* **Given entries**:
○ ○ ○
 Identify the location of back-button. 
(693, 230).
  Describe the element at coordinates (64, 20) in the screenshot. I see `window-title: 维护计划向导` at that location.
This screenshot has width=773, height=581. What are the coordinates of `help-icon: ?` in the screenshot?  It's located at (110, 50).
○ ○ ○
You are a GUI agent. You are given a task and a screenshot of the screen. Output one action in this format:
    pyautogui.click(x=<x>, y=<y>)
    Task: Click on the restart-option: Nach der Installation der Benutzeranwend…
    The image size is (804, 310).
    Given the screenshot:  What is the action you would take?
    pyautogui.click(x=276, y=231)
○ ○ ○
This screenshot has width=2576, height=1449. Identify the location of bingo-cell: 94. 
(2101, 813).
○ ○ ○
* **Work order**: Rewrite the records from the line with "You are a GUI" up to and including the line with "pyautogui.click(x=276, y=231)", swapping "Output" for "Give" and keeping everything else the same.

* **Output of the task**:
You are a GUI agent. You are given a task and a screenshot of the screen. Give one action in this format:
    pyautogui.click(x=<x>, y=<y>)
    Task: Click on the restart-option: Nach der Installation der Benutzeranwend…
    The image size is (804, 310).
    Given the screenshot:  What is the action you would take?
    pyautogui.click(x=276, y=231)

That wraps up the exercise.